When a file has been deleted, recollindex removes the corresponding data from the index. The exact moment when this happens depends on the indexing mode. There are provisions to avoid deleting data for an umounted removable volume.
The following sections give an overview of different aspects of the indexing processes and configuration, with links to detailed sections.

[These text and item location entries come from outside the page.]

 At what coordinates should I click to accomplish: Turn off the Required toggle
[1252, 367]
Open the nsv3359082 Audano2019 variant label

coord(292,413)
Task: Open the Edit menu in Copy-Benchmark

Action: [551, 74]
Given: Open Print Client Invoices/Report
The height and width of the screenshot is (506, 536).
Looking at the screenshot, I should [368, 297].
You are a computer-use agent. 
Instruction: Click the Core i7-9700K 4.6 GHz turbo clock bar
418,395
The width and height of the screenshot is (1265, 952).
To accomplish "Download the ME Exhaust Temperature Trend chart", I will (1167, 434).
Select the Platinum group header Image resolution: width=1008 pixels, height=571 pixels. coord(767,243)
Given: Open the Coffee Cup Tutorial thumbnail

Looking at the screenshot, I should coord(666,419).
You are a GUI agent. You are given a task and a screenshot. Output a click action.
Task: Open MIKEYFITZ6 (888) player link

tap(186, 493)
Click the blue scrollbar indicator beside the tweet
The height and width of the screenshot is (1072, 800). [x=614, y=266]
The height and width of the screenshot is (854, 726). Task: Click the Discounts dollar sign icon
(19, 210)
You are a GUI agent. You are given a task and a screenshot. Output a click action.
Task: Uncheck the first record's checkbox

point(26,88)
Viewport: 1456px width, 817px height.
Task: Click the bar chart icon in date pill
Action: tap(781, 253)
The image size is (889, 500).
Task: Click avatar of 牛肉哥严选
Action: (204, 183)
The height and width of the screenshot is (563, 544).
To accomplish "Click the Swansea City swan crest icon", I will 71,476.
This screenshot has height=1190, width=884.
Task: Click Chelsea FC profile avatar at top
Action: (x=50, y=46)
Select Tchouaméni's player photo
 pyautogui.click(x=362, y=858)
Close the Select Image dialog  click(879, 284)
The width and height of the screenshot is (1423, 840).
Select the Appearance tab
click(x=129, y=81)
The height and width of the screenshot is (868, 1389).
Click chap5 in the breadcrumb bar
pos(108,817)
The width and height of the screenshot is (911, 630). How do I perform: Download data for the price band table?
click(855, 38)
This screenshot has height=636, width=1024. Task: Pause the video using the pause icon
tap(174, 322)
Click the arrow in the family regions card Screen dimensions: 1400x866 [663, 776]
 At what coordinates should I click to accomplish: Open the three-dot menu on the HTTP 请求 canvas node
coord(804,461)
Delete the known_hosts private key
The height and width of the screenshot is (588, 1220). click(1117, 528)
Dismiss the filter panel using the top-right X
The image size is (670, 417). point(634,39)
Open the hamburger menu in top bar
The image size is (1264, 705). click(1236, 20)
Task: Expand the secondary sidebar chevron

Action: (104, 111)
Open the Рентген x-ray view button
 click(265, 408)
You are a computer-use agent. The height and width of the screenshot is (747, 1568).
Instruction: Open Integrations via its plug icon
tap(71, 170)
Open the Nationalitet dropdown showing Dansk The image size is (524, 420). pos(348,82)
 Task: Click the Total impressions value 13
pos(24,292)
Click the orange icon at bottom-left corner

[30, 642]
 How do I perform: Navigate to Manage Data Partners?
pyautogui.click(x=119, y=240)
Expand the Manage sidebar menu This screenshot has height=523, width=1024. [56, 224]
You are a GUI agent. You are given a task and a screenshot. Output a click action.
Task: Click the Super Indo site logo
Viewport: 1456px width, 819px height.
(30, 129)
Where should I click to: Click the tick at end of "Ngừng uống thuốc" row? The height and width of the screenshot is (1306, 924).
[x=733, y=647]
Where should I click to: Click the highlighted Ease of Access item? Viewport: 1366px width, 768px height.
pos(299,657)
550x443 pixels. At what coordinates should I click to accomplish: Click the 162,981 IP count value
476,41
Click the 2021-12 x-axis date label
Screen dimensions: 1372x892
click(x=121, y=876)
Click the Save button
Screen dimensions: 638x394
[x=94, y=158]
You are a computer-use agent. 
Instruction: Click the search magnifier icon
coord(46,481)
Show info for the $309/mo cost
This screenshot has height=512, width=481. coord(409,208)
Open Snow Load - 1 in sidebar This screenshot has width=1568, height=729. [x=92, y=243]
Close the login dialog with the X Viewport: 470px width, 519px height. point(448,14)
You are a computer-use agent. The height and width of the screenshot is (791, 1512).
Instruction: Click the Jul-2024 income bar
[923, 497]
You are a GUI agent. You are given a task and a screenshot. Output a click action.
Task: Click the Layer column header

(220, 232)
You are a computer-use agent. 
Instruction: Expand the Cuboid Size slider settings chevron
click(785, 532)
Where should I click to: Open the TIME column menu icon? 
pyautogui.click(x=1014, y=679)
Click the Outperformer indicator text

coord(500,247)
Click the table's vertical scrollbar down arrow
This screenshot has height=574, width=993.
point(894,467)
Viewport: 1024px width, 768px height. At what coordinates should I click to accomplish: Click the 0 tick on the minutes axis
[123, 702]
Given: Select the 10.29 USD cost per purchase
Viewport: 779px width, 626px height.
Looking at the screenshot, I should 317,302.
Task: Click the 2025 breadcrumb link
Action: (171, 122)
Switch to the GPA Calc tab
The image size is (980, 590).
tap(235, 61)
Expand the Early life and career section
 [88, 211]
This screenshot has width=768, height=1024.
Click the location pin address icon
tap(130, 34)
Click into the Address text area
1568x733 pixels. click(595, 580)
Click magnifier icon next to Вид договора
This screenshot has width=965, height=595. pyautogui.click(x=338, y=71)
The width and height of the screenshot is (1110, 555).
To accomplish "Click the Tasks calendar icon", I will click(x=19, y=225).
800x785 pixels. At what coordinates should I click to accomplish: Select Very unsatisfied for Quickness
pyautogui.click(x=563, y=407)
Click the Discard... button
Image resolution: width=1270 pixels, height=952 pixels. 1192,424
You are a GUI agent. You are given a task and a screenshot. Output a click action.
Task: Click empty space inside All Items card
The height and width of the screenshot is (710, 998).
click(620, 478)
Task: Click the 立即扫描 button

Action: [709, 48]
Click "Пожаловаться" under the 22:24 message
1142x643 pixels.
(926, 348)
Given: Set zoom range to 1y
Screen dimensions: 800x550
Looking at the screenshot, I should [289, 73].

Depending on your data, temporary files may be created during indexing, some of them
possibly quite big. You can set the RECOLL_TMPDIR environment variable to
determine where they are created. If RECOLL_TMPDIR is not set, Recoll will fall
back to other locations depending on the system. On Unix-like systems and MacOS systems TMPDIR,
TMP and TEMP will be tried before falling back to
/tmp/. On Windows, Recoll will call the GetTempPath() function. Using the
system normal mechanism instead of RECOLL_TMPDIR has the nice property that the
auxiliary commands executed by recollindex should then create their own
temporary files in the same location.